A Closer Look at Native Advertising [Feb. 27, 2015]
By Tom Wentworth
Native advertising hit its stride last year. “Paid posts,” which gained popularity on new media platforms like Buzzfeed and Business Insider, started popping up in venerable publishers like The New York Times and The Wall Street Journal. And big brands have jumped on these sponsored content opportunities, including Dell and Shell, who have both invested in the creation of native advertising units within The New York Times.
While some brands find that native advertising “works,” as measured by clicks, it doesn’t always prove to be a valuable way to build and develop an audience. Many consumers question the credibility of sponsored posts, and will navigate away from pages that contain the dreaded “sponsored by” message.
In order to prevent this negative reaction from consumers, brands need to integrate native advertising efforts into a larger content marketing strategy. Brands today have essentially become publishers — from beefing up their corporate blog, to integrating content into product marketing campaigns. By creating a more comprehensive content strategy among all of their branded platforms, brands will find more success with third-party content campaigns like native advertising.
Some tips to get started:
1. Create Regular Content
Brands need to become a source of content that educates, entertains and inspires audiences, not “advertises” to them. In order to shift consumer perception from brand to publisher, brands need to establish a steady cadence of content creation on their own website’s blog or in other marketing materials before embarking on a native advertising campaign.

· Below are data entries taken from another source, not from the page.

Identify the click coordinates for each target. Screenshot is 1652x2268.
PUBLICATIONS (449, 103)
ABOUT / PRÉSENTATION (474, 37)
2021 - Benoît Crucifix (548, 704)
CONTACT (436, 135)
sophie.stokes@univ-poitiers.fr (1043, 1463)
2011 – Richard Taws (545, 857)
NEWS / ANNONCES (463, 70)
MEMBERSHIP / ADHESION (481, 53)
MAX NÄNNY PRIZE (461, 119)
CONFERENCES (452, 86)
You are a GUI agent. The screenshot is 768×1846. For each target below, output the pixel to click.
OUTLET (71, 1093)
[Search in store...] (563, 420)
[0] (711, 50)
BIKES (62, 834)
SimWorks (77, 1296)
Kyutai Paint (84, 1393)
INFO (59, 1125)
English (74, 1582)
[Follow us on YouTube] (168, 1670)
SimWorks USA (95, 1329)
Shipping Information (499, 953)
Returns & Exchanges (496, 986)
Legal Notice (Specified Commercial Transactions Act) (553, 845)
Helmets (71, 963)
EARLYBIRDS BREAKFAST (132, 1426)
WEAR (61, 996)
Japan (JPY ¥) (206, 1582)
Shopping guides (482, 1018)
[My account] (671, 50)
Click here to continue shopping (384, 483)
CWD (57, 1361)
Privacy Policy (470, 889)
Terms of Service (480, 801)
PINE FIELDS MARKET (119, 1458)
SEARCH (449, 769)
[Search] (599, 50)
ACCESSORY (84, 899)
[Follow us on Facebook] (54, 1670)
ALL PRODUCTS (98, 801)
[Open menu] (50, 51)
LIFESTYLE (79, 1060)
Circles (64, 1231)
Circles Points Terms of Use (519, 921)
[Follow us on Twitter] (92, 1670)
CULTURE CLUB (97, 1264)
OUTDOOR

Once a brand builds a fan following for their internally generated content, consumers will be more open to seeing them post content on third-party publishers, like news sites. Chipotle is a prime example of a publisher-brand who has created a stream of valuable, interesting content that fans have come to know and love. They’ve experimented with content in a variety of places — from their tumblr page full of beautiful visuals, to a four-part satirical TV series on Hulu about the agricultural industry and how food is raised. The Hulu series was a way to shed light on the importance of eating food with integrity — selections with ingredients like those served at Chipotle.
The series, and other content streams hosted on their own site, established Chipotle as a source of information about agriculture and let customers know about the ingredients used in all meals. This in turn provided an opportunity for Chipotle to create well-received native advertising campaigns about those same topics on third-party news sites, like the “Food for Thought” series on The Huffington Post.